> The suitable initial group seems clear enough:
every
administrator.
1000 people? That's an absurdly large group. As it is there are
administrators digging up deleted articles and posting them on other
websites.
This isn't about publishing deleted articles.
Not that I have any objection to something like publishing every
deleted article without personal information somewhere. Might produce
some welcome extra feedback about what gets deleted inappropriately.
> Beyond that, the censored log should be available
to everyone.
> Administrators often have more than enough to do and any
assistance
non-administrators can do in the way of oversight is a good thing.
No, the log should not be available to everyone. I can't see what
possible good that could come from it, and the log itself could be
used to reveal the very kinds of things it is intended to conceal
(e.g. personal information).
It's good to have the largest practical group able to examine our
actions. That increases the chance that enough people will take an
interest and provide effective questioning of actions.

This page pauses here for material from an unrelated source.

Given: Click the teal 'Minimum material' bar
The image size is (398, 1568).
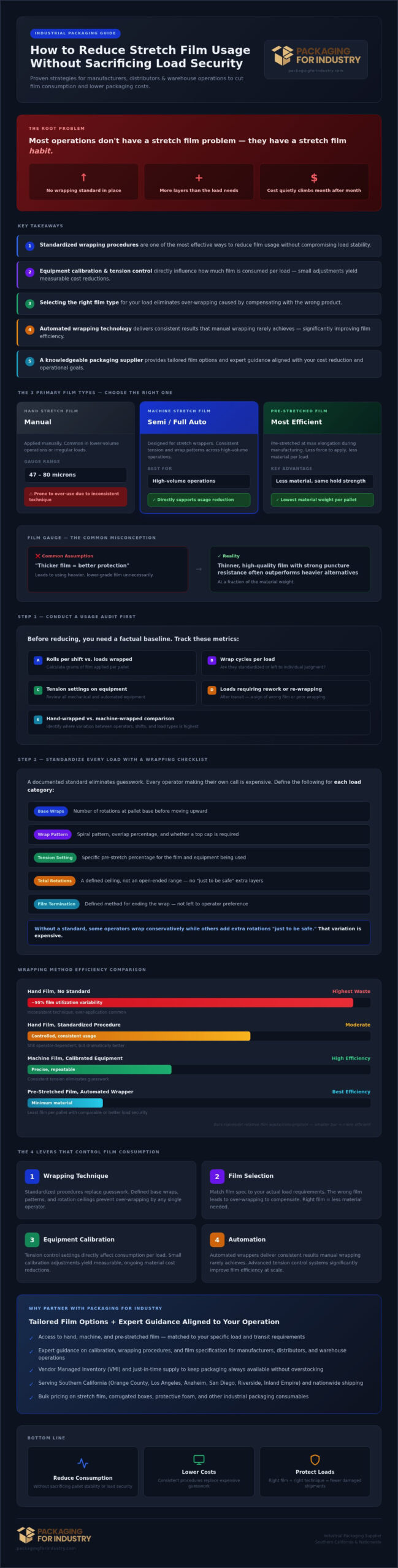Looking at the screenshot, I should [x=65, y=1102].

> Removing the page isn't close to sufficient -
it conceals what is
> perhaps the most significant part of what is being overseen: who
is
doing what,
where and still concealed from most, why.
What's the danger here? What horrible thing will happen if some
edit
disappears from the history?
Nothing harmful at all will happen if all the actions are in accord
with policy.
If someone uses the capability to hide edits that are uncomplimentary
to them or simply make a project look bad in a news story, when the
project did actually have a problem then that would be an entirely
different and problematic mater. Things like "we screwed up" or "yes,
that was a bad edit" aren't what this capability is for. Oversight is
about making sure that the capability isn't misused in this sort of
way, however much we all want to be perfect and might be tempted to
try to look better than we are.
> It's worth remembering that a few million
pages with things not
> vanishing completely have not brought the encyclopedia or
Foundation
down.
Um, not yet. The past is not a good predictor of the future in
these
kinds of things.
I disagree.
> Making sure we have ample oversight so that
people actually look
> hard at what is being done and mention problems is important to
our
> process.
>
> Without broad oversight, the capability to make thing silently
vanish
should also be
vanishing.
And that's bad because?
It's not bad at all. Looking hard at what we do is good. So is
capabilities without oversight going away, since that needlessly
introduces the scope for misuse by eliminating the checks and balances
we should be striving for in all we do.